'The song was number one in the Italian charts despite the fact that it wasn’t performed in Italian – or in any language.
It went on to become number one in France, Germany and Belgium, too.
The lyrics to “Prisencolinensinainciusol” were intended to mimic the way American English sounds to non-English speakers, as Celentano is believed to have been trying to prove that Italians would like any song in English, despite having no idea what was being said.
The video for “Prisencolinensinainciusol” has been widely shared on social media. Screenshot: Youtube
More than that, he said the song has an “angry tone” because of his frustration about “the fact that people don't communicate.”
“I like American slang – which, for a singer, is much easier to sing than Italian. I thought that I would write a song which would only have as its theme the inability to communicate,” he said in a 2012 interview on US radio station NPR.
“And to do this, I had to write a song where the lyrics didn't mean anything,” he said.
He insisted that American English sounds “exactly like that”.
Whether you agree or not, you do have to listen to the song – and see the video – to appreciate it.
The video, which features singer Claudia Mori, who is also Celentano's wife, was widely shared online on Thursday after resurfacing on Facebook.
Celentano was far from the first or only Italian performer to be heavily influenced by American culture and the English language at that time.
After World War II, the influence of US culture spread rapidly across Europe – and it was particularly strong in Italy.
The phenomenon was perhaps most famously captured in the 1954 film Un Americano a Roma (An American in Rome), in which actor Alberto Sordi plays a young Italian who becomes obsessed with American culture, starts wearing jeans and a baseball cap and ditches his red wine for milk.

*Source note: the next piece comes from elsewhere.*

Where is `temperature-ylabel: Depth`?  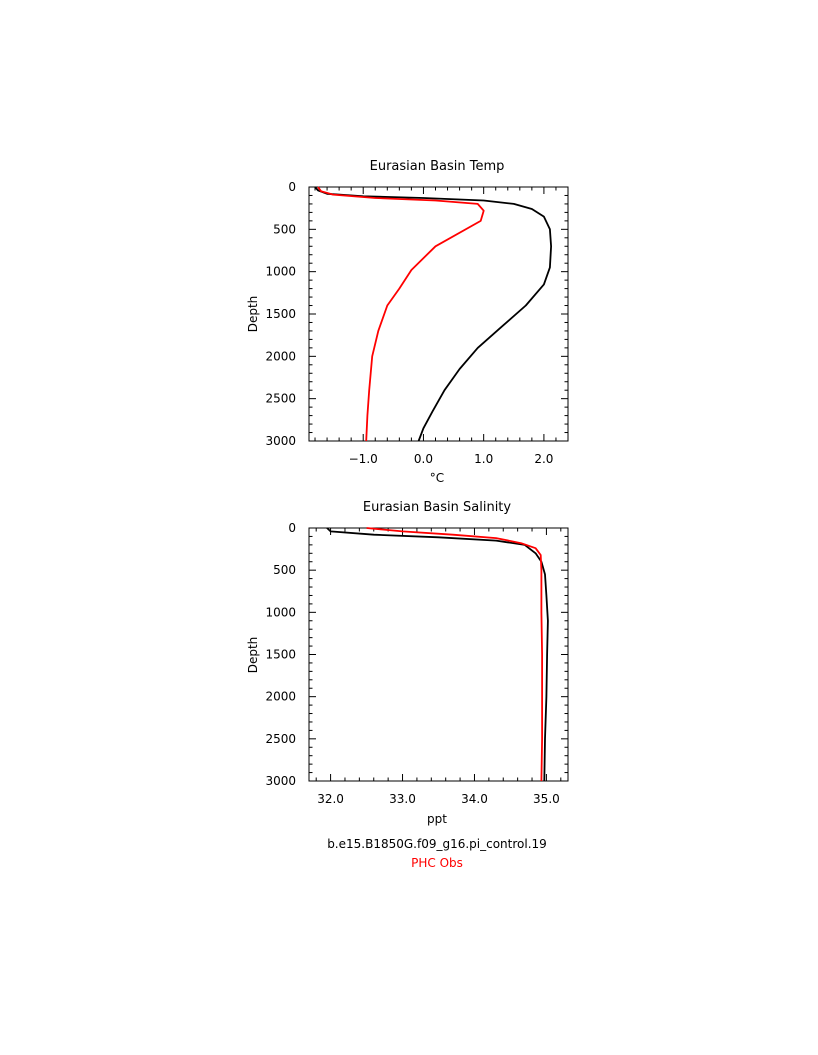 temperature-ylabel: Depth is located at coordinates (253, 314).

And of course, there’s Tu vuo’ fa l’americano (“You Want to Be American”) by Renato Carosone, a song written in 1956 about a young Neapolitan who is trying to impress a girl.
Since then, countless Italian songwriters have peppered their lyrics with English words and phrases – however, they are usually real words, even if the meaning sometimes gets lost in translation.
Celentano’s nonsensical 'English' song may be almost 50 years old, but it remains popular today – perhaps because it still says something about the relationship Italians have with the English language.
On Thursday the video resurfaced on social media, and was met with incredulity by younger Italians, as well as those from other countries who hadn’t encountered it before.
But it had never really disappeared. It remained instantly recognisable to many people, as it could often be heard on Italian television.
In 2016, Italian state broadcaster Rai produced a modern tribute to Prisencolinensinainciusol, with a dance routine performed to a remixed version by Benny Benassi.